यदा विनियतं चित्तमात्मन्येवावतिष्ठते। निःस्पृहः सर्वकामेभ्यो युक्त इत्युच्यते तदा॥

yadā viniyataṁ cittamātmanyevāvatiṣṭhate | niḥspṛhaḥ sarvakāmebhyo yukta ityucyate tadā ||

Word by Word 12 words
यदा
yadā when

when, at the time that

विनियतम्
vi fully, thoroughly ni down yam to restrain, to hold

well-disciplined, fully held still

चित्तम्
cit to think, to be aware

the mind, the thinking-stuff

आत्मनि
ātman the Self

in the Self, in the deepest inner being

एव
eva only, alone

alone, none but

अवतिष्ठते
ava down sthā to stand, to rest

comes to rest, settles down

निःस्पृहः
niḥ free from, without spṛh to long for, to crave

free of longing, craving nothing

सर्वकामेभ्यः
sarva all kam to desire, to wish

from all desires

युक्तः
yuj to yoke, to join

united, joined in yoga

इति
iti thus

thus, in this way

उच्यते
vac to speak, to call

is called, is named

तदा
tadā then

then, at that time

When your mind grows so quiet and well-trained that it rests in the calm Self inside you — and stops reaching out to grab at this wish and that wish — then, says, you are truly "united." A united person is not someone who got everything they wanted. It is someone who no longer needs to want, because they have found a fullness right inside themselves.

कथा

The Pool With No Ripples

An original story

Deep in the forest, where the tall sal trees leaned together and shut out most of the sky, there was a pool no wider than a courtyard. The water was so still that the trees stood upside-down in it, perfect, not one leaf out of place. Beside this pool sat a sage named Atri, his eyes half-closed, his back as straight as a young bamboo.

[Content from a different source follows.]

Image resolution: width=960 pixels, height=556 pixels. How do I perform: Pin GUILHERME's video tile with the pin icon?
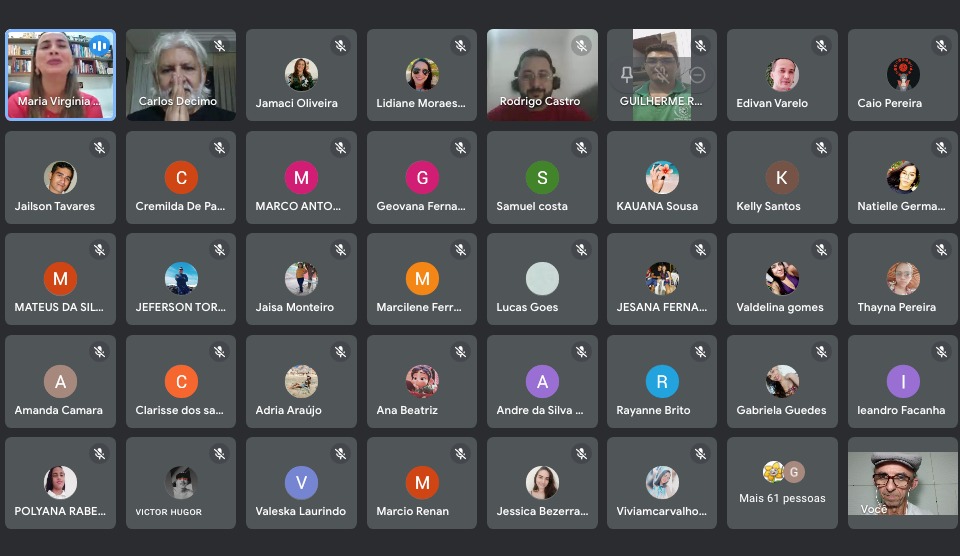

A boy from the nearby village had come looking for firewood and found the sage instead. He crept close and watched. He had never seen anyone sit so still. A green dragonfly landed on the sage's knee, rested, and flew off. The sage did not stir.

"Aren't you bored?" the boy whispered at last, unable to hold it in. "There is nothing here. No food, no friends, nothing to do."

The sage opened his eyes slowly, like someone surfacing from deep water, and smiled. "Look at the pool," he said. "What do you see?"

The boy looked. "The trees. The sky. My own face."

"And when the wind blows?"

"Then it all breaks into little pieces and wobbles," said the boy.

"That," said Atri, "is most people's minds. The wind of wanting blows across them all day long. 'I want that sweet. I want to win. I want them to look at me.' And so the mind is always wobbling, always chasing the next ripple, never able to see clearly."

He pointed at the unmoving water. "But when the wanting stops — when the wind dies down — the mind grows as still as this pool. And in that stillness something wonderful happens. You stop feeling empty. You feel full, right here, with nothing added." He pressed a hand gently to his chest. "I am not bored, little one. There is more here than in the whole busy world. The world told you to keep wanting. The pool is teaching you to rest."

The boy sat down. He did not understand all of it. But he stayed, and watched the still water, and for a few minutes his own restless heart grew quiet too — and to his surprise, he did not feel bored at all.

चिन्तनम्

Can you remember a moment when you weren't wishing for anything at all — when you felt full and quiet just as you were? What was that like?